Les marchés ont terminé en baisse la semaine dernière, toujours pénalisés par le coronavirus. Les investisseurs ont préféré les valeurs défensives aux valeurs industrielles plus exposées.

Une centaine de nouveaux patients atteints par le coronavirus en Corée du Sud : telle est la nouvelle qui crispé les investisseurs vendredi, laissant craindre une accélération de la propagation du virus hors de Chine.

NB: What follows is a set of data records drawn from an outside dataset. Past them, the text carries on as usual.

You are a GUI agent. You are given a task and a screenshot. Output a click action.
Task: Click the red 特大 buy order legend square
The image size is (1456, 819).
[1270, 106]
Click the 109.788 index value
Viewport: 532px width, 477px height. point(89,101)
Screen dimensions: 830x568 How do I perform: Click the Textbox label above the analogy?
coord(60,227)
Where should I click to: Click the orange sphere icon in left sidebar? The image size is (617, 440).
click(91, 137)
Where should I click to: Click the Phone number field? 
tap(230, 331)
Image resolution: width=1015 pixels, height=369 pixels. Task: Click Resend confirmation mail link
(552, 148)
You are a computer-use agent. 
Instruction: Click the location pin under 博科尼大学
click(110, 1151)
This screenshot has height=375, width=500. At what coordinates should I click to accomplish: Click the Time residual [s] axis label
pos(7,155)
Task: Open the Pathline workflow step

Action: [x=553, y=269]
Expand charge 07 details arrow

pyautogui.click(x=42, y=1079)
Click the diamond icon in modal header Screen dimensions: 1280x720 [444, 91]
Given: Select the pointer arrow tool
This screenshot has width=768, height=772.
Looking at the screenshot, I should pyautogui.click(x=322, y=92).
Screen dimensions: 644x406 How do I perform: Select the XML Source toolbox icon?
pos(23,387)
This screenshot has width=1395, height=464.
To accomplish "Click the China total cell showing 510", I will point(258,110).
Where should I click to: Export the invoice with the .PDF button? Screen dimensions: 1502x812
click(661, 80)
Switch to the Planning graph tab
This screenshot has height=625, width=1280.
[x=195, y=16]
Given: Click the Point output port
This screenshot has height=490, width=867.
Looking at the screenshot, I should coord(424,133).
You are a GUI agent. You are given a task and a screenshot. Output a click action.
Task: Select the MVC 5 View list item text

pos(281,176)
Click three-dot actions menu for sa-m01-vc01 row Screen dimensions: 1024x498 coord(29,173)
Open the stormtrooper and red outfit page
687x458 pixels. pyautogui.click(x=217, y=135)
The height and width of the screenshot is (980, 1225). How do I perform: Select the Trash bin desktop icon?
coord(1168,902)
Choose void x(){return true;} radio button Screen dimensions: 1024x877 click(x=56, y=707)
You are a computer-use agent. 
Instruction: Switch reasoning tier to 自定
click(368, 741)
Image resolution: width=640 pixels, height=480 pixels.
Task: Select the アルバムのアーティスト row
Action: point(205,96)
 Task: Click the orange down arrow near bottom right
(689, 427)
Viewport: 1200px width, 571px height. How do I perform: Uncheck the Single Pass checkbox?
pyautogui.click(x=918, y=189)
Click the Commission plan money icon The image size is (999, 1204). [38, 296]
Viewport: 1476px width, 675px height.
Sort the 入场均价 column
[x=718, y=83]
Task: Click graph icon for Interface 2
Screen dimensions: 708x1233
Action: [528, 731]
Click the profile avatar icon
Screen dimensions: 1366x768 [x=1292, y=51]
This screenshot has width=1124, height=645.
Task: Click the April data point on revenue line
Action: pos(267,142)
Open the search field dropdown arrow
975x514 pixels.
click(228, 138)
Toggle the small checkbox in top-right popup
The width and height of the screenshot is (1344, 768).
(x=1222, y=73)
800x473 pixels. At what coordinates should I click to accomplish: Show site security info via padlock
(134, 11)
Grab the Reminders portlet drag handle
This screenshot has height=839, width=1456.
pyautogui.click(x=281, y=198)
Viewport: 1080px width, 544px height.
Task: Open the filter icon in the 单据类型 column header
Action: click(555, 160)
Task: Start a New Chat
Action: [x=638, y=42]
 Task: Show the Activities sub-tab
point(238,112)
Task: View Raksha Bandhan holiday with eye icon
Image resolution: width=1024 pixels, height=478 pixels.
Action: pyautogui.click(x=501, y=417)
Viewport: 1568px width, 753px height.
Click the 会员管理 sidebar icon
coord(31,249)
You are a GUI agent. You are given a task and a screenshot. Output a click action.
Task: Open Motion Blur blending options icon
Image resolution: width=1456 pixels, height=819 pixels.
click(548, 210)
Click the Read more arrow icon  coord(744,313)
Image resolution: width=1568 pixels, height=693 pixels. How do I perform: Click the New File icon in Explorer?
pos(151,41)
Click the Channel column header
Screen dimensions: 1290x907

Les autorités chinoises ont continué de s’activer pour enrayer au maximum le risque de ralentissement économique : la banque centrale chinoise a de nouveau abaissé son taux de référence et son taux préférentiel et de nouvelles exemptions de droits de douane sur les produits américains ont été annoncées, avec prise d’effet au 28 février.

Du côté des indicateurs, les investisseurs ont attribué au coronavirus le fait que le PMI manufacturier japonais du mois de février ressorte à 47,6 points, son plus bas niveau depuis 7 ans. En Europe, l’économie allemande a continué d’envoyer des signaux contradictoires : mardi, l’indice ZEW du sentiment économique est retombé brutalement après être ressorti en janvier à son meilleur niveau depuis 2015, mais vendredi, l’indice PMI manufacturier allemand est ressorti à 47,8 points, son meilleur niveau depuis février 2019.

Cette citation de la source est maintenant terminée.